I was discussing this devastating drought we've been experiencing with my friend Julie recently. Always philosophical, she remarked that it would end, as they almost always do, with a flood. I remember saying, "That'd be nice..." Indeed this summer has been so harsh-not only from the lack of rain, but with record breaking temperatures day after day-that I know a few people who have decided to move from Texas...it just did them in. In reality, Scott and I have discussed it ourselves. The garden, which we pretty much let die while away on vacation (kudos to Lily for keeping the few things alive that were still providing-mainly tomatoes), seemed like it would never come back to life. Walking across the ranch was a "crunchy" experience, with the dry, brown grass breaking with every step. Cracks developed in the bare ground and every living thing felt like it was struggling. And then this week blows in and all of a sudden I soften and remember why I love this place.
This is the rain gauge from the last week. It was just below 1" 36 hours ago. I have been watching the radar online for days and it kept upping our rain chances and the weather would show lots of storms all around us. I added greensand to the garden and planted the garden and mulched the garden and I watched the storms avoid Mount Alamo day after day. When the radar would quit working, which seemed more often than normal, I grew frustrated. Lily commented on my addiction to the weather map and I'd see her and Scott roll their eyes when I would check it once again. And then, Wednesday night it began sprinkling. Nothing hard, but a nice, steady drizzle. The weather map had refused to update for hours so I finally went to bed. It drizzled most of the night. Yesterday it was still drizzling when I awoke. And it soon turned into a downpour that continued most all day. I had expected to be exhilarated, but it made me sad. I just couldn't get motivated and moped around most all the day. I made a big pot of split pea soup and a pan of cornbread. Scott and I tried to manage the water pouring into our rain barrels. It took persistance, but we have lots of water stored now and nowhere to put more. And more rain is on the way. I walked the garden this morning and loved how my feet smushed into the wet ground. Spider webs laden with raindrops were visible everywhere and new growth was pushing up from ground that I had yet to plant. I believe this is broccoli raab that reseeded last Spring. How can any seed sit in the ground over the punishing summer we've had only to sprout in the first good rain in 5 months? Patience and surety of purpose. I wish I was so endowed...
The mysterious pink fava plant I bought from the equally mysterious young man at the Farmer's Market has flourished in the summer heat. It was planted not far from the tomatoes Lily watered while we were gone, so it did get some water. It has climbed up into the oak trees overhead and is now blooming. I am looking forward to what it produces as I have only a vague description of the beauty and unusual color of the beans.
I am hoping it is of the variety of beans we saw in the market in Venice. I brought home some seed of these in case it is something completely different.
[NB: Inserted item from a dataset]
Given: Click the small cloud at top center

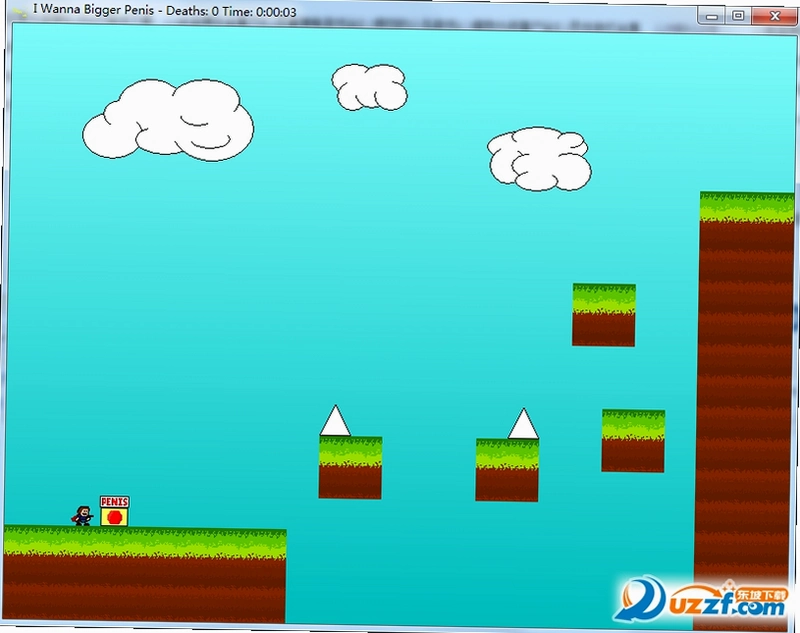Looking at the screenshot, I should coord(369,87).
Planting the garden means, of course, cleaning up debris from the last season. I have avoided doing it because the garden was so depressing. But cooler temps and the promise of rain got me motivated and I began pulling up dried stalks of fennel along with old stems of poppies with the heads still full of seed. Upon disengaging a few fennel stalks, I noticed they had new buds sprouting out the bottom. I immediately replanted them. They are coming up nicely now, but I still planted a whole new bed of this bulbing fennel, one of my favorite vegetables.
Sophie is glad for the change in weather also because it means daily walks for her again. Sometimes Scott and I go, but more often it is just me. I love to walk in the drizzle or right before dusk and so does she.